Replace "Instruction" with "Command" everywhere in the entries below, then write out all the entries again with nothing else changed.
## Begin EXERCISE DATA
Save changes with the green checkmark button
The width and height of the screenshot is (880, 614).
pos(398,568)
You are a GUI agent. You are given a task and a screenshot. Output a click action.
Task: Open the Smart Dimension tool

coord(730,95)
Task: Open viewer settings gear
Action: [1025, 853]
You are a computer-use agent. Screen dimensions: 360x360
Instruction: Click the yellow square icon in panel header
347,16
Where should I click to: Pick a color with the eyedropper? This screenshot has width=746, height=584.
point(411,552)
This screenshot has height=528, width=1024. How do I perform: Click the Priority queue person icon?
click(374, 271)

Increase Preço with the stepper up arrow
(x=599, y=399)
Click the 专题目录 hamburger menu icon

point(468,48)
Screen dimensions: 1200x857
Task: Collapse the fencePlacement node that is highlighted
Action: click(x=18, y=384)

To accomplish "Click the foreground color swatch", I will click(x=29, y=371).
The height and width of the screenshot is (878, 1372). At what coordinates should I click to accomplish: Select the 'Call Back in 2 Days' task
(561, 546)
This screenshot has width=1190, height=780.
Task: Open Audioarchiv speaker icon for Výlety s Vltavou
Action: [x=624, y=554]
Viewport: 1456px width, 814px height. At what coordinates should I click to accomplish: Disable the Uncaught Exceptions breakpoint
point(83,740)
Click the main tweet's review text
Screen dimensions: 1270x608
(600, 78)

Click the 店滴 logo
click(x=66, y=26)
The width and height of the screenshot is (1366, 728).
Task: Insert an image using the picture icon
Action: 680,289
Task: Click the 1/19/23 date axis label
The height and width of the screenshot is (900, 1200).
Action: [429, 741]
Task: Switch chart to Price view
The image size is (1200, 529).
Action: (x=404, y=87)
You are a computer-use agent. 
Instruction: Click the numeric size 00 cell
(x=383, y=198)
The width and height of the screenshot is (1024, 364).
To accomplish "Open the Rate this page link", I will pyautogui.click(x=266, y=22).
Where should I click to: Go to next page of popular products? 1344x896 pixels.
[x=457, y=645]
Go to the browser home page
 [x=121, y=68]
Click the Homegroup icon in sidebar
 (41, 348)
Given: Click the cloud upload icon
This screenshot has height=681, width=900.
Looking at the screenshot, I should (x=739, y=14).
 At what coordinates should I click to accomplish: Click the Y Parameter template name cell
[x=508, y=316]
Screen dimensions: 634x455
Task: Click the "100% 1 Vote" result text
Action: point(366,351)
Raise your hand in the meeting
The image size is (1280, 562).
## End EXERCISE DATA
COMPLETE ANSWER.
Save changes with the green checkmark button
The width and height of the screenshot is (880, 614).
pos(398,568)
You are a GUI agent. You are given a task and a screenshot. Output a click action.
Task: Open the Smart Dimension tool

coord(730,95)
Task: Open viewer settings gear
Action: [1025, 853]
You are a computer-use agent. Screen dimensions: 360x360
Command: Click the yellow square icon in panel header
347,16
Where should I click to: Pick a color with the eyedropper? This screenshot has width=746, height=584.
point(411,552)
This screenshot has height=528, width=1024. How do I perform: Click the Priority queue person icon?
click(374, 271)

Increase Preço with the stepper up arrow
(x=599, y=399)
Click the 专题目录 hamburger menu icon

point(468,48)
Screen dimensions: 1200x857
Task: Collapse the fencePlacement node that is highlighted
Action: click(x=18, y=384)

To accomplish "Click the foreground color swatch", I will click(x=29, y=371).
The height and width of the screenshot is (878, 1372). At what coordinates should I click to accomplish: Select the 'Call Back in 2 Days' task
(561, 546)
This screenshot has width=1190, height=780.
Task: Open Audioarchiv speaker icon for Výlety s Vltavou
Action: [x=624, y=554]
Viewport: 1456px width, 814px height. At what coordinates should I click to accomplish: Disable the Uncaught Exceptions breakpoint
point(83,740)
Click the main tweet's review text
Screen dimensions: 1270x608
(600, 78)

Click the 店滴 logo
click(x=66, y=26)
The width and height of the screenshot is (1366, 728).
Task: Insert an image using the picture icon
Action: 680,289
Task: Click the 1/19/23 date axis label
The height and width of the screenshot is (900, 1200).
Action: [429, 741]
Task: Switch chart to Price view
The image size is (1200, 529).
Action: (x=404, y=87)
You are a computer-use agent. 
Command: Click the numeric size 00 cell
(x=383, y=198)
The width and height of the screenshot is (1024, 364).
To accomplish "Open the Rate this page link", I will pyautogui.click(x=266, y=22).
Where should I click to: Go to next page of popular products? 1344x896 pixels.
[x=457, y=645]
Go to the browser home page
 [x=121, y=68]
Click the Homegroup icon in sidebar
 (41, 348)
Given: Click the cloud upload icon
This screenshot has height=681, width=900.
Looking at the screenshot, I should (x=739, y=14).
 At what coordinates should I click to accomplish: Click the Y Parameter template name cell
[x=508, y=316]
Screen dimensions: 634x455
Task: Click the "100% 1 Vote" result text
Action: point(366,351)
Raise your hand in the meeting
The image size is (1280, 562).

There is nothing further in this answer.